Secondo il libro dell’Esodo, parte del Pentauteco della Bibbia, durante il soggiorno in Egitto gli Ebrei, arrivati grazie all’opera di Giuseppe, figlio di Giacobbe e viceré egiziano, vissero in pace fino a quando governò un faraone, tradizionalmente identificato con Ramses II, che li oppresse, spingendoli ai lavori forzati per la costruzione delle città di Pitom e Ramses.

Grazie a Mosè, un giovane ebreo che fu allevato alla corte del faraone, e all’intervento miracoloso di Dio con le dieci piaghe, il popolo eletto riuscì a uscire dal paese, passando il Mare di Giunco, tradizionalmente identificato col Mar Rosso, per raggiungere la terra promessa.

★ ★ ★

**OBIETTIVO 1**
Indica se ciascuna affermazione concorda con il brano sull'Esodo, rispondendo sì o no e citando le parole decisive del brano: (a) il faraone che oppresse gli Ebrei è tradizionalmente identificato con Ramses II; (b) Mosè fu allevato in un tempio egiziano; (c) il Mare di Giunco è tradizionalmente identificato col Mar Morto.
**OBIETTIVO 2**
Riprendi il brano sull'Esodo e proseguilo dopo la sua ultima frase.

**DATI REGISTRATI**

★ ★ ★

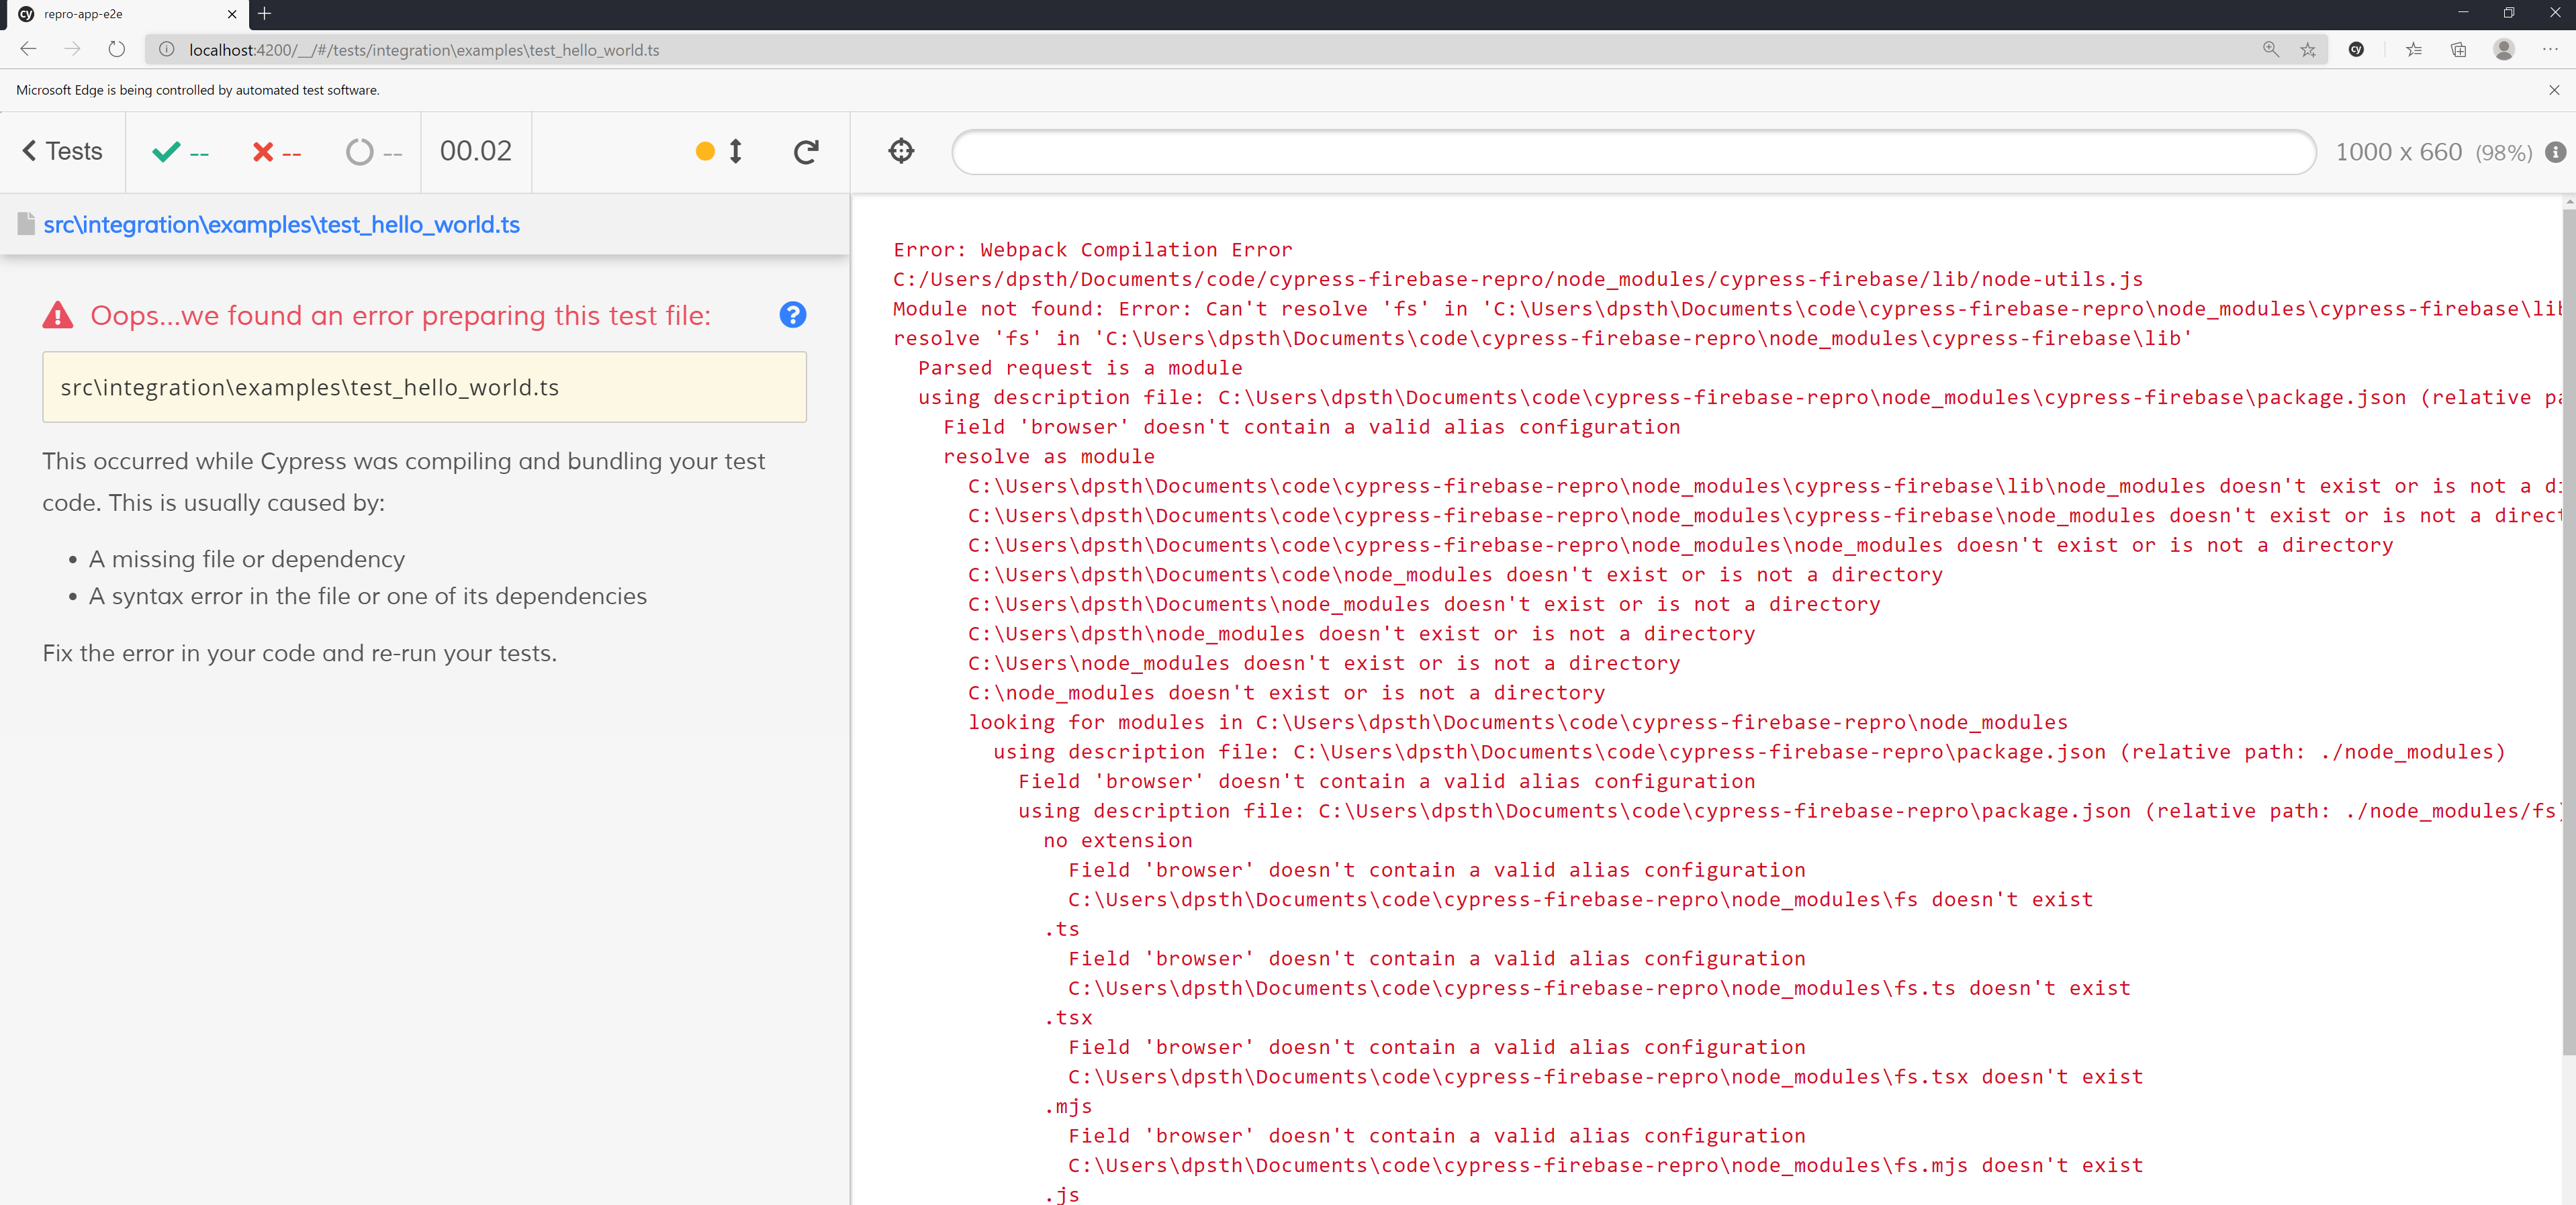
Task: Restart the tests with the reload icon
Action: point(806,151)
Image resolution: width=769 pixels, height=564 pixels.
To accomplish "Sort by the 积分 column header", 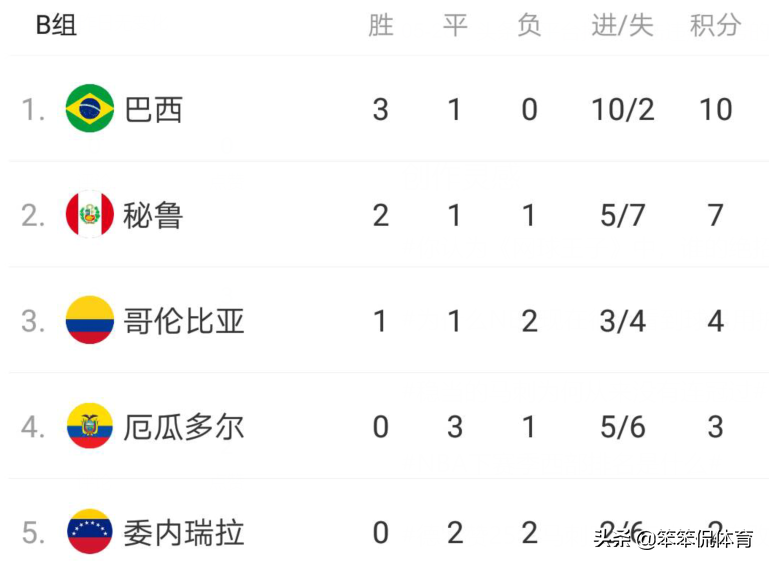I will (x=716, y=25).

★ ★ ★

**RISULTATO 1**
(a) Sì: «tradizionalmente identificato con Ramses II».
(b) No: «fu allevato alla corte del faraone».
(c) No: «tradizionalmente identificato col Mar Rosso».

**RISULTATO 2**
L’Esodo è tradizionalmente collocato attorno al 1250-1230 a.C., e Dio comandò di commemorare il giorno dell’uscita dall’Egitto attraverso la festa della Pesach, o Pasqua ebraica, con inizio il 14 di Nisan e la fine il 22 di Nisan.

Nisan è il settimo mese del calendario ebraico secondo il computo ordinario ed è invece il primo mese secondo il computo dall’uscita dall’Egitto, e ricade tra marzo e aprile.

Originalmente la Pesach non durava otto giorni ma era celebrata solo il 14 di Nisan, mentre i successivi sette erano chiamati Festa dei pani non fermentati o Festa dei pani azzimi.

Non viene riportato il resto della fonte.